Serie A, Pisa: ecco Hiljemark, il successore di Gilardino

Pisa, presentato Oscar Hiljemark come nuovo allenatore: entusiasmo, continuità tattica e focus sui punti salvezza alla vigilia della sfida con il Verona.

(Credit foto: pisasportingclub,co m)

A Pisa è ufficialmente iniziata l’era di Oscar Hiljemark in panchina, una scelta che segna un cambio di rotta nel momento più delicato della stagione. Il club nerazzurro ha deciso di affidarsi all’entusiasmo e alla visione dell’allenatore svedese, chiamato a guidare la squadra in una fase complessa del campionato, con la salvezza come priorità assoluta.

Entusiasmo

La presentazione ufficiale è stata affidata alle parole del direttore generale Giovanni Corrado e del direttore sportivo Davide Vaira, entrambi allineati nel sottolineare le motivazioni che hanno portato alla scelta di Hiljemark. «Il suo entusiasmo è stata la motivazione principale. Ha visto la luce dove tutti vedevano il buio», ha spiegato Corrado, evidenziando come l’approccio positivo e la determinazione del tecnico abbiano convinto la società a puntare su di lui.

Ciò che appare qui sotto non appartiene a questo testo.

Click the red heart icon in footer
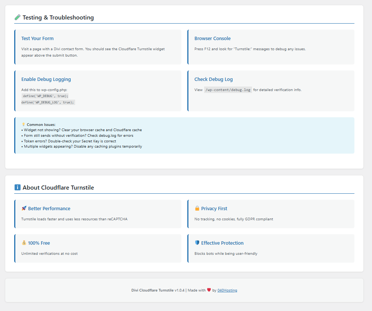This screenshot has height=311, width=372. [x=209, y=290]
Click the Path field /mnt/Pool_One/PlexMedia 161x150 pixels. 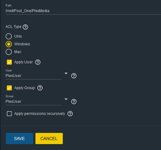coord(83,11)
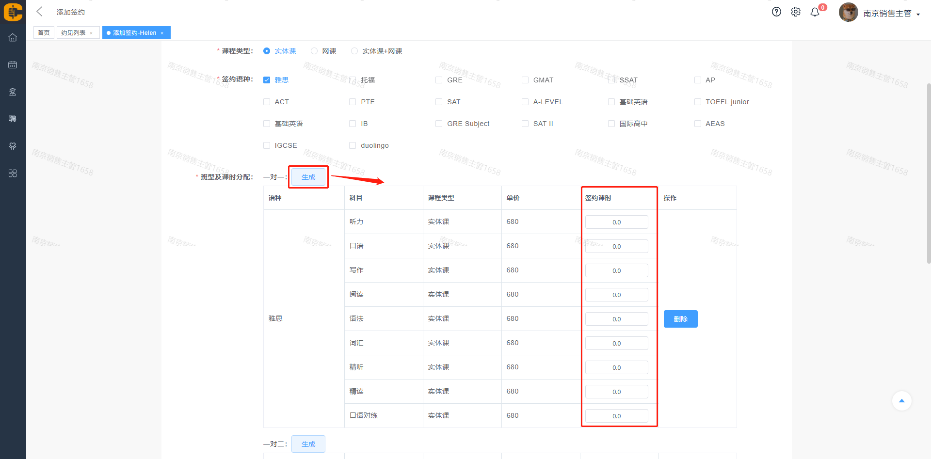Image resolution: width=931 pixels, height=459 pixels.
Task: Open the calendar icon in sidebar
Action: pyautogui.click(x=13, y=65)
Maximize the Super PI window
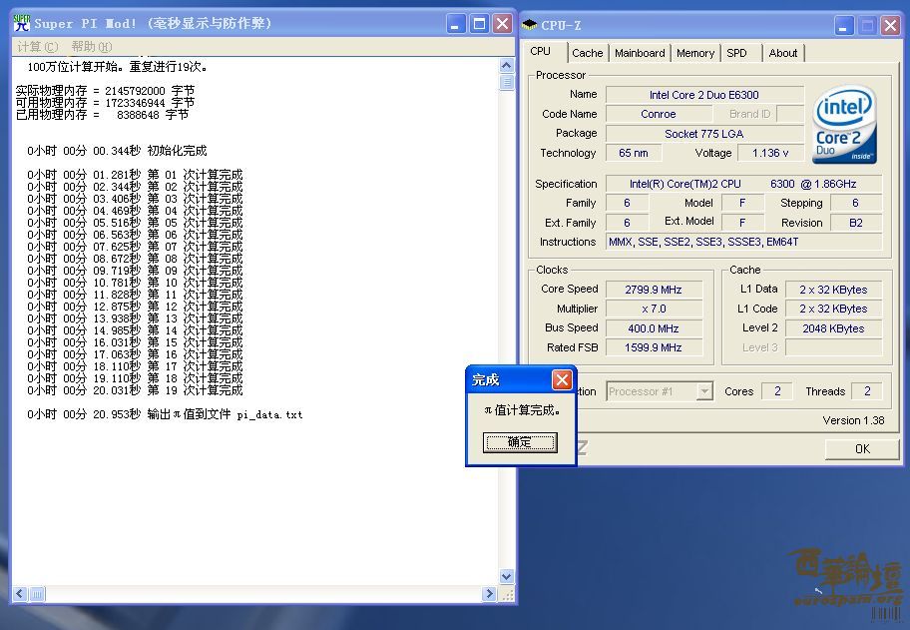This screenshot has height=630, width=910. (479, 23)
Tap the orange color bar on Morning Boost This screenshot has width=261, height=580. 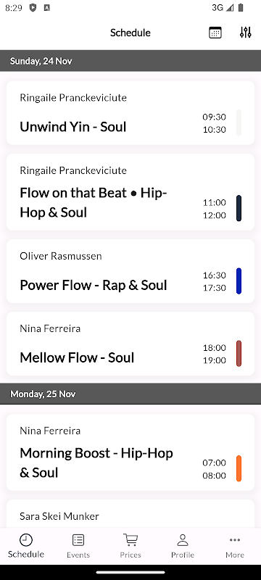point(239,468)
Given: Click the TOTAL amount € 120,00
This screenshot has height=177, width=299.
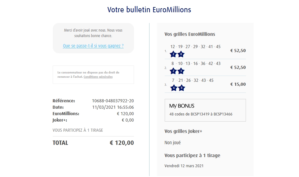Looking at the screenshot, I should (x=122, y=143).
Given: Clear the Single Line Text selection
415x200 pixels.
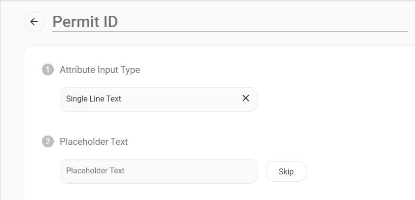Looking at the screenshot, I should click(x=246, y=98).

Qui per un percorso, ma ora occorrono solo i punti

Classe 1992, ex centrocampista di Palermo e Genoa, Hiljemark arriva a Pisa con un profilo giovane ma già ricco di esperienze, anche a livello internazionale. Nel corso della conferenza stampa, il nuovo allenatore ha chiarito fin da subito il senso del suo incarico: «Sono qui per fare un percorso, ma adesso abbiamo bisogno di punti». Un messaggio diretto, che mette al centro le esigenze immediate della squadra senza perdere di vista una visione di più lungo periodo.

L’orgoglio dello svedese

«Sono molto contento e orgoglioso di venire qua. Ho un grande entusiasmo. Il mio unico obiettivo è salvarsi», ha ribadito Hiljemark, spiegando di voler costruire qualcosa di duraturo, ma con la consapevolezza che il presente impone concretezza. La necessità di fare risultati immediati rappresenta il punto fermo della sua prima fase sulla panchina nerazzurra.

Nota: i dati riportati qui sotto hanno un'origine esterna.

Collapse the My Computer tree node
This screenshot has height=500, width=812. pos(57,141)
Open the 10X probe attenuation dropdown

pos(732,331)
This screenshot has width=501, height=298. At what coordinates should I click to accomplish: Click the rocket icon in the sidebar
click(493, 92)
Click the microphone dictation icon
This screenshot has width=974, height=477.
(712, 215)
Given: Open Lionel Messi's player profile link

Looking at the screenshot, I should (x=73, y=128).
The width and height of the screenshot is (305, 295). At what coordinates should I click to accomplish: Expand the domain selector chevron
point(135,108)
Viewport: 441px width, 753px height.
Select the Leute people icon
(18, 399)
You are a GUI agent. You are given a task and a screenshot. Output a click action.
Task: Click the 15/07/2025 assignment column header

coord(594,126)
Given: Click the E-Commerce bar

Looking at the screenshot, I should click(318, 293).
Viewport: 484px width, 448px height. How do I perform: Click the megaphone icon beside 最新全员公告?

Il tecnico svedese prende il posto di Alberto Gilardino, suo ex compagno ai tempi del Palermo. Un passaggio di consegne che Hiljemark ha commentato con rispetto: «Non l’ho ancora sentito. Gila è una persona fantastica. Magari lo chiamerò nei prossimi giorni». Parole che confermano un rapporto umano solido, al di là delle dinamiche professionali.